According to Powermetal.de, the band was on the path to filling a similar metal niche to Dimmu Borgir, but lost steam after their 1999 album The Age of Cataclysm. Though the album was "a real bullseye in keyboard-driven black metal", the band was not promoted "sufficiently" by their label at the time. The band changed label to Massacre Records, having to wait four years until 2003 to release A Coming Storm. Powermetal.des reviewer saw the album as a success, except for two songs that were "blemishes". Cryptic Wintermoon's second (and last) Massacre Records album came in 2005 and was titled Of Shadows... and the Dark Things You Fear. It contained "memorable melodies, sophisticated arrangements, and catchy songs", delivered with "pinpoint precision". The album "should appeal to most listeners" and could propel Cryptic Wintermoon "to the top of the German extreme metal scene", with its combination of elements from several extreme metal subgenres, though "The band's goal is certainly not to reinvent the wheel".

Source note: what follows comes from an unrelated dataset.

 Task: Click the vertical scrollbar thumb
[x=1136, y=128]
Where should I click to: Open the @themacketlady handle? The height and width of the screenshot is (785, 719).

Norway's Scream Magazine gave a 5 out of 6 score to both A Coming Storm and Of Shadows, stating that Cryptic Wintermoon showcased quality in every way. Though the genre was "worn", Cryptic Wintermoon showed that "it was still fully possible to do something original within melodic metal". Rock Hard also gave good scores, ranging from 9/10 for their first full-length, then 8.5 for the next two albums and 8 for their last, 2009's self-released Fear. Fear received an 8 out of 10 from Powermetal.de.

Noise.fi similarly gave a good 4 out of 5 score for Of Shadows.... Nonetheless, "some of the songs could have been thrown in the scrap heap already at the creation stage", since they "slip in one ear, out the other". The album was also said to be "pleasant to listen to in the background, but it does not seem to have a particularly long life". Vampster saw A Coming Storm as solid, but appearing at a descending curve of the black metal "boom". Vampster saw Of Shadows... as a "quite varied and solid" album that lacked "innovative riffs and originality", whereas Fear failed to impress. On the same note, Metal.de rated both Of Shadows... and Fear as 6 out of 10 efforts. Their analysis stated that the former album "doesn't venture beyond its familiar territory, relying exclusively on well-worn but proven structures. Many of the riffs and harmonic arcs are essentially generic melodic black metal fare, rarely venturing beyond the genre's standard repertoire. As a result, the songs are often highly predictable and barely distinguishable from those of other bands in the genre". Heavymetal.dk gave a 5 out of 10 for Of Shadows....

==Discography==
- Voyage dans la lune (demo, 1995)
- Cryptic Wintermoon EP (1997)
- Franconian Frost (split, 1998, Perverted Taste)
- The Age of Cataclysm (1999, Ars Metalli)
- A Coming Storm (2003, Massacre Records)
- Of Shadows... and the Dark Things You Fear (2005, Massacre Records)
- Fear (2009)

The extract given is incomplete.